WORK TASK >>
Find each line in the items below that contains the word "screenshot", and copy those lines out in full.
Start of INPUT DATA
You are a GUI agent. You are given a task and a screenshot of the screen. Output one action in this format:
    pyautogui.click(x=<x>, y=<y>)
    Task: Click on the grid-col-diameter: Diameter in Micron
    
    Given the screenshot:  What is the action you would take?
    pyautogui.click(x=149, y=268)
End of INPUT DATA
TASK RESULT >>
You are a GUI agent. You are given a task and a screenshot of the screen. Output one action in this format:
    Given the screenshot:  What is the action you would take?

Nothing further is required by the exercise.